____ DATA EXTRACT
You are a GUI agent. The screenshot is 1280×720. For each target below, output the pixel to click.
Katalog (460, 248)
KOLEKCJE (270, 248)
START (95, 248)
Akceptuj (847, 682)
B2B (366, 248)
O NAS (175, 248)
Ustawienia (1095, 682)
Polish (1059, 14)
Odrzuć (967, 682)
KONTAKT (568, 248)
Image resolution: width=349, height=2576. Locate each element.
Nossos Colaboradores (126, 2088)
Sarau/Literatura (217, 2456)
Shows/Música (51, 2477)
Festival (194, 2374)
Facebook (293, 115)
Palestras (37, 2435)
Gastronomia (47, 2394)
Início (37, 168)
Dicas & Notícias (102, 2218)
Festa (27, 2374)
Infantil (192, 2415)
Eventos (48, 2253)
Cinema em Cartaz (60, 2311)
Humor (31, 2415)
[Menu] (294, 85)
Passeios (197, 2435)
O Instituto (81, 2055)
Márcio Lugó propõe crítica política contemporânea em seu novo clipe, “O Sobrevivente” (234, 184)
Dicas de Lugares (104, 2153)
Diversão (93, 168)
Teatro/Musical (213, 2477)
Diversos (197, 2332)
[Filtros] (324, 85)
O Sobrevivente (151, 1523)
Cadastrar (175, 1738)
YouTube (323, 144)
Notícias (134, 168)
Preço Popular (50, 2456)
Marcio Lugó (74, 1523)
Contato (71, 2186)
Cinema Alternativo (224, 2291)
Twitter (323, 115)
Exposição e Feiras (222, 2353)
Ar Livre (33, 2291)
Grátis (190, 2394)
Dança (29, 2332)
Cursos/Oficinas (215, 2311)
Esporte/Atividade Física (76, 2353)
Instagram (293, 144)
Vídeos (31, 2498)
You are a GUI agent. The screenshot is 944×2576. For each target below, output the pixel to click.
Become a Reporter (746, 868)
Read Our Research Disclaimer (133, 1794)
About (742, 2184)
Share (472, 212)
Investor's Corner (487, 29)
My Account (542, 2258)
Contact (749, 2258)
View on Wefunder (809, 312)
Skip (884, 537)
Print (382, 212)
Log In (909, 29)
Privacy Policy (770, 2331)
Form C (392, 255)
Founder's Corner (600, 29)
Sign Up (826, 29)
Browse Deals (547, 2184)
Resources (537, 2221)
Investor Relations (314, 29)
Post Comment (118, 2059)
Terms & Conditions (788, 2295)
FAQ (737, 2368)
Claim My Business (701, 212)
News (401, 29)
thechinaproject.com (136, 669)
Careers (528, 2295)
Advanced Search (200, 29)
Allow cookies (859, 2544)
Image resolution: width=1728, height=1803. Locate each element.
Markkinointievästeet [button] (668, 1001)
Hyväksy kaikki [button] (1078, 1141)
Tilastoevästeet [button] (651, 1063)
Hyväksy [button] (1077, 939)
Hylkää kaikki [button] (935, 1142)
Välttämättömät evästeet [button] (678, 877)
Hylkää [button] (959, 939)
________
- WHAT THE TASK REQUIRES
I need each line above reproduced exactly.

- YOUR RESPONSE
You are a GUI agent. The screenshot is 1280×720. For each target below, output the pixel to click.
Katalog (460, 248)
KOLEKCJE (270, 248)
START (95, 248)
Akceptuj (847, 682)
B2B (366, 248)
O NAS (175, 248)
Ustawienia (1095, 682)
Polish (1059, 14)
Odrzuć (967, 682)
KONTAKT (568, 248)
Image resolution: width=349, height=2576. Locate each element.
Nossos Colaboradores (126, 2088)
Sarau/Literatura (217, 2456)
Shows/Música (51, 2477)
Festival (194, 2374)
Facebook (293, 115)
Palestras (37, 2435)
Gastronomia (47, 2394)
Início (37, 168)
Dicas & Notícias (102, 2218)
Festa (27, 2374)
Infantil (192, 2415)
Eventos (48, 2253)
Cinema em Cartaz (60, 2311)
Humor (31, 2415)
[Menu] (294, 85)
Passeios (197, 2435)
O Instituto (81, 2055)
Márcio Lugó propõe crítica política contemporânea em seu novo clipe, “O Sobrevivente” (234, 184)
Dicas de Lugares (104, 2153)
Diversão (93, 168)
Teatro/Musical (213, 2477)
Diversos (197, 2332)
[Filtros] (324, 85)
O Sobrevivente (151, 1523)
Cadastrar (175, 1738)
YouTube (323, 144)
Notícias (134, 168)
Preço Popular (50, 2456)
Marcio Lugó (74, 1523)
Contato (71, 2186)
Cinema Alternativo (224, 2291)
Twitter (323, 115)
Exposição e Feiras (222, 2353)
Ar Livre (33, 2291)
Grátis (190, 2394)
Dança (29, 2332)
Cursos/Oficinas (215, 2311)
Esporte/Atividade Física (76, 2353)
Instagram (293, 144)
Vídeos (31, 2498)
You are a GUI agent. The screenshot is 944×2576. For each target below, output the pixel to click.
Become a Reporter (746, 868)
Read Our Research Disclaimer (133, 1794)
About (742, 2184)
Share (472, 212)
Investor's Corner (487, 29)
My Account (542, 2258)
Contact (749, 2258)
View on Wefunder (809, 312)
Skip (884, 537)
Print (382, 212)
Log In (909, 29)
Privacy Policy (770, 2331)
Form C (392, 255)
Founder's Corner (600, 29)
Sign Up (826, 29)
Browse Deals (547, 2184)
Resources (537, 2221)
Investor Relations (314, 29)
Post Comment (118, 2059)
Terms & Conditions (788, 2295)
FAQ (737, 2368)
Claim My Business (701, 212)
News (401, 29)
thechinaproject.com (136, 669)
Careers (528, 2295)
Advanced Search (200, 29)
Allow cookies (859, 2544)
Image resolution: width=1728, height=1803. Locate each element.
Markkinointievästeet [button] (668, 1001)
Hyväksy kaikki [button] (1078, 1141)
Tilastoevästeet [button] (651, 1063)
Hyväksy [button] (1077, 939)
Hylkää kaikki [button] (935, 1142)
Välttämättömät evästeet [button] (678, 877)
Hylkää [button] (959, 939)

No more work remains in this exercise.